Phage T4 has one of the larger genomes (165 kb), organized with extensive functional grouping of genes. Figure 11.6 presents the genetic map. Genes that are numbered are essential: a mutation in any one of these loci prevents successful completion of the lytic cycle. Genes indicated by three-letter abbreviations are nonessential, at least under the usual conditions of infection. We do not really understand the inclusion of many nonessential genes, but presumably they confer a selective advantage in some of T4’s habitats. (In smaller phage genomes, most or all of the genes are essential.)

Figure 11.7 The phage T4 lytic cascade falls into two parts: early and quasi-late functions are concerned with DNA synthesis and gene expression; late functions are concerned with particle assembly.

Figure 11.24 RNA polymerase binds to PRE only in the presence of CII, which contacts the region around -35.

There are three phases of gene expression. A summary of the functions of the genes expressed at each stage is given in Figure 11.7. The early genes are transcribed by host RNA polymerase. The middle genes are also transcribed by host RNA polymerase, but two phage-encoded products, MotA and AsiA, are also required. The middle promoters lack a consensus V30 sequence, and instead have a binding sequence for MotA. The phage protein is an activator that compensates for the deficiency in the promoter by assisting host RNA polymerase to bind. (This is similar to a mechanism employed by phage lambda, which is illustrated later in Figure 11.24.) The early and middle genes account for virtually all of the phage functions concerned with the synthesis of DNA, modifying cell structure, and transcribing and translating phage genes.
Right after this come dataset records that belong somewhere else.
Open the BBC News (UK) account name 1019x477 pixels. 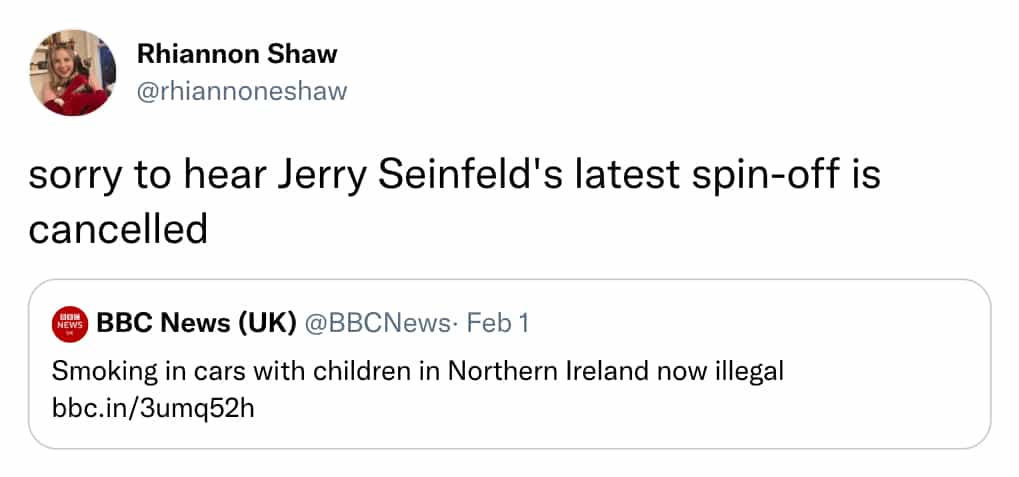pos(196,323)
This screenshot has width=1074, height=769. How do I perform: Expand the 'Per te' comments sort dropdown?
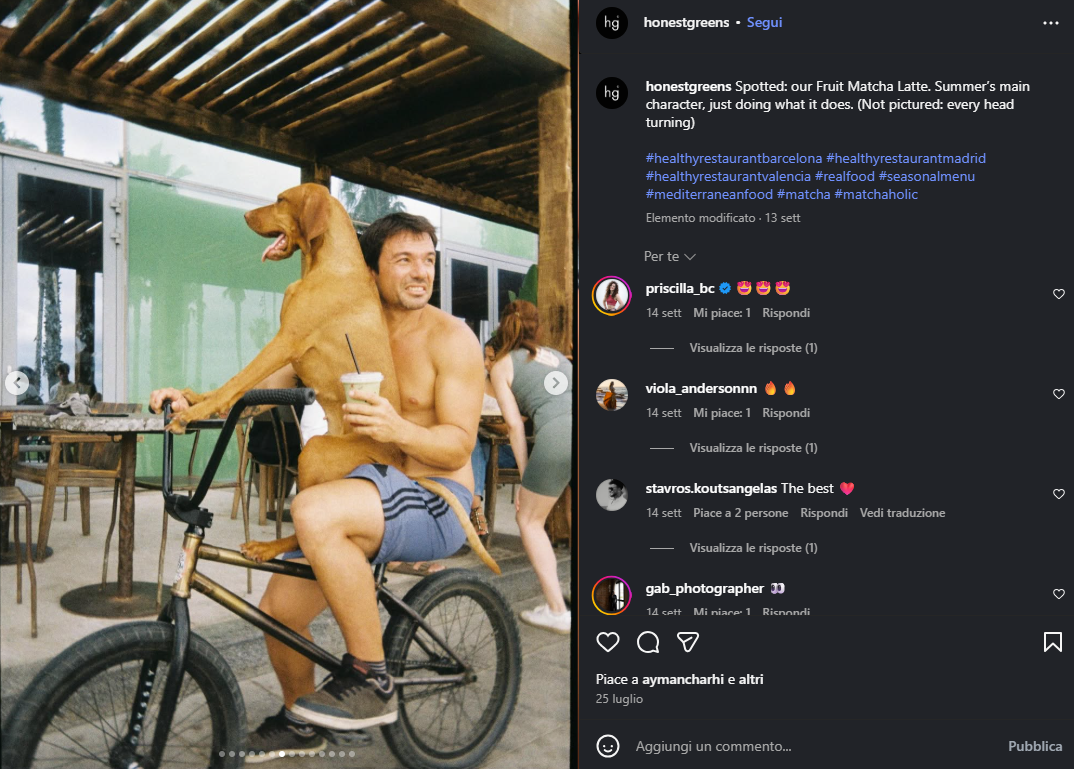click(x=669, y=257)
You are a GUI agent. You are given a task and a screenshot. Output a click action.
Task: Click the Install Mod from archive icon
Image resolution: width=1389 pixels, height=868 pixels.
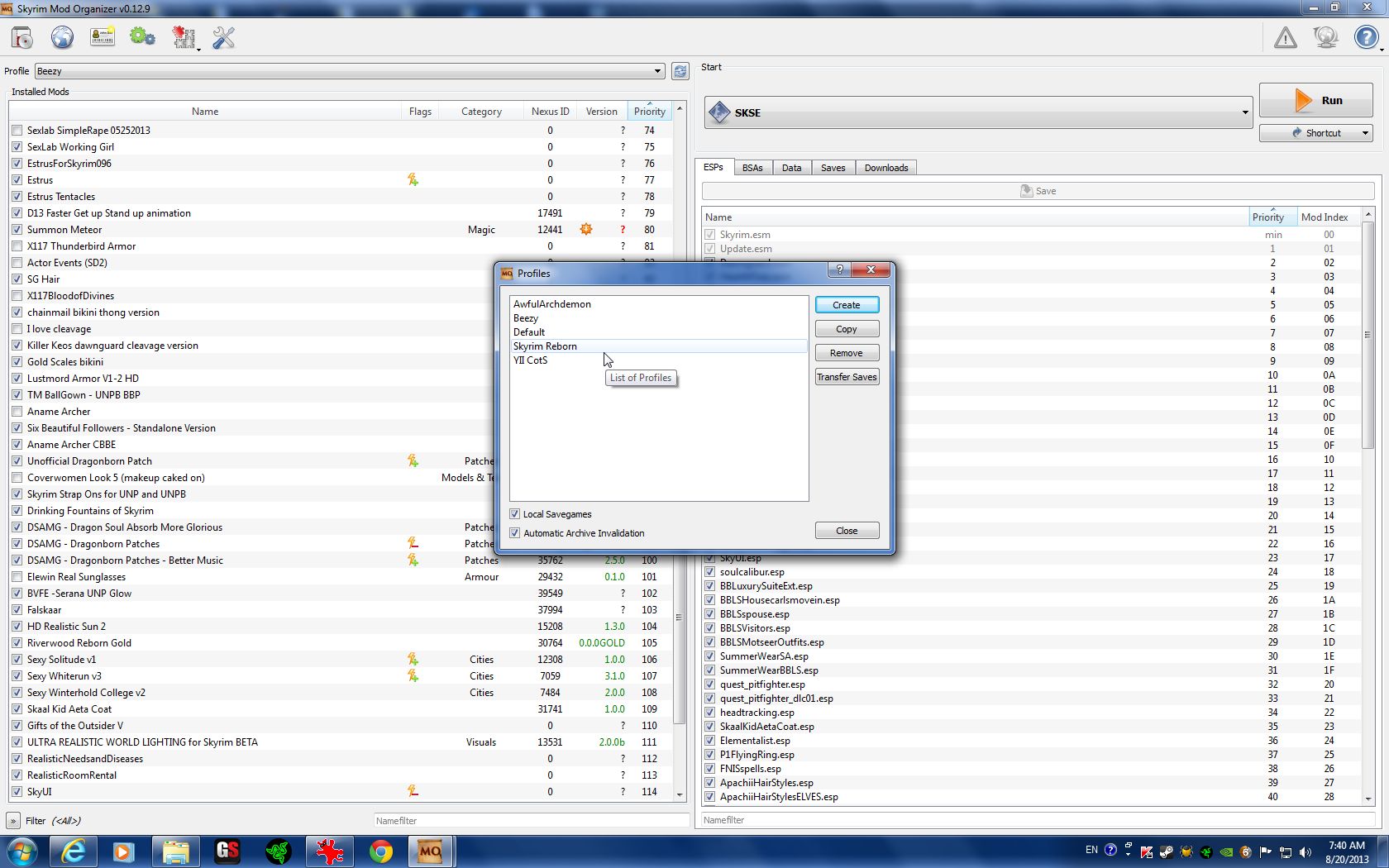click(22, 38)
The two essential genes in the "transcription" category fulfill a regulatory function: their products are necessary for late gene expression. Phage T4 infection depends on a mechanical link between replication and late gene expression. Only actively replicating DNA can be used as template for late gene transcription. The connection is generated by introducing a new sigma factor and also by making other modifications in the host RNA polymerase so that it is active only with a template of replicating DNA (because there is an obligatory link between RNA polymerase and the replication apparatus). This link establishes a correlation between the synthesis of phage protein components and the number of genomes available for packaging.